Overall, our results suggest that a purely OPA can offer comparable—or even superior—early postoperative pain outcomes compared to MIS, while maintaining equivalent safety and efficacy at long-term follow-up.
Nonetheless, there are inherent limitations that should be acknowledged. First, its retrospective design introduces potential selection and information biases, limiting causal inference. Because of the study design, we were also unable to systematically record preoperative inguinal pain, a known risk factor for CPIP, which limited our ability to adjust for it. Second, despite a high retention rate, some patients were lost to follow-up, particularly for subjective measures like pain. Third, surgical technique selection was not randomized but based on surgeon preference, introducing potential selection bias. Additionally, all procedures were performed by a single surgeon at a single centre, which may limit generalisability. The study population was also limited to patients selected for ambulatory surgery, excluding individuals with higher surgical risk or significant comorbidities, which may restrict the generalisability of the findings to broader patient populations. Furthermore, although structured telephone interviews were used to standardize long-term follow-up, this approach may have reduced sensitivity in detecting asymptomatic or subclinical recurrences compared with systematic in-person evaluations. Finally, relevant patient-reported outcomes—such as quality of life, satisfaction, and costs—were not systematically collected, which limits the ability to assess the full impact of each approach.

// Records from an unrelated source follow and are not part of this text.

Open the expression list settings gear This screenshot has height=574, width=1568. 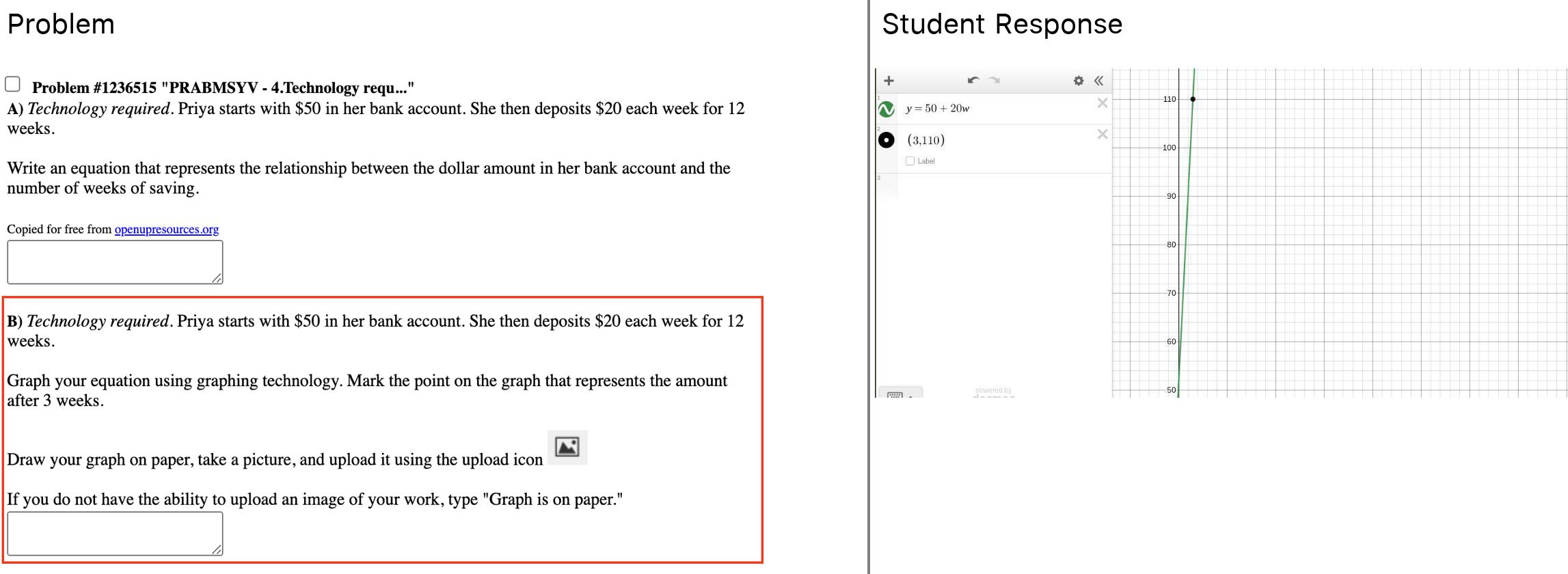pyautogui.click(x=1079, y=81)
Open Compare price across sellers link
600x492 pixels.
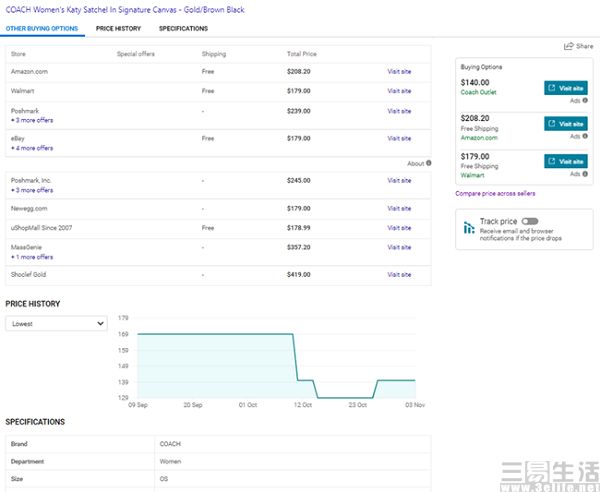(x=495, y=192)
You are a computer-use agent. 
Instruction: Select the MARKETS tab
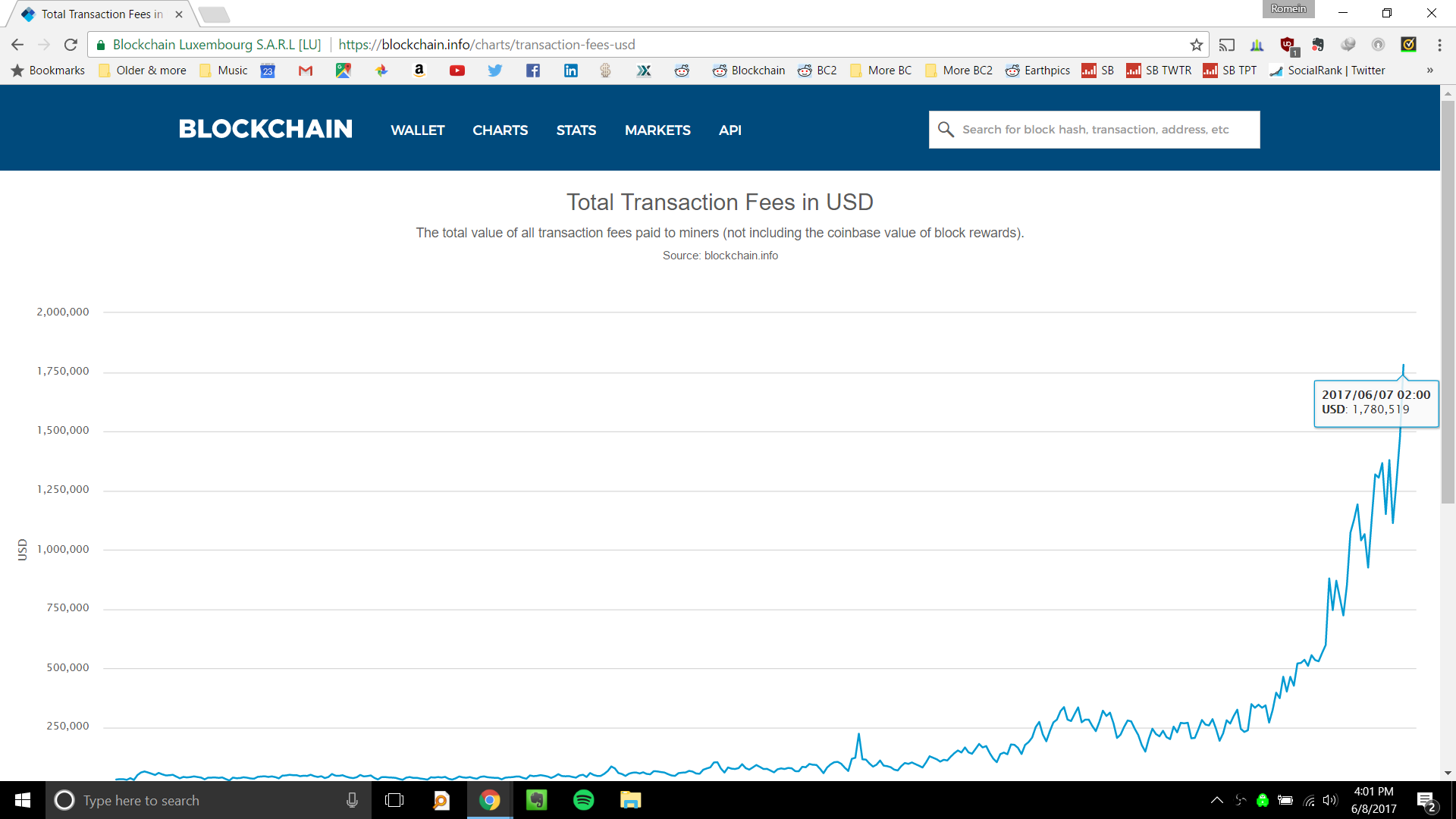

A key strength of the study is the long-term follow-up, with a median of over 9 years (range 6–14), which allows a robust evaluation of less frequent outcomes such as recurrence and CPIP. This duration of follow-up is rarely achieved in similar cohorts and adds weight to the reliability of our findings.
Conclusion
Our findings suggest that OPA for BGH repair offers similar surgical outcomes comparable to those of MIS. It was associated with lower rates of early CPIP (3–12 months postoperatively), with no significant long-term differences in recurrence or CPIP. Although multivariate analysis identified the surgical approach as the main factor associated with early CPIP, other variables such as age, recurrence status, or fixation methods may also play a role. Higher BMI was the only independent predictor of CPIP at long-term follow-up. The extended follow-up duration enhances the reliability of our findings and supports the consideration of OPA as a viable, effective, and resource-efficient technique for repairing BGH in the ambulatory setting.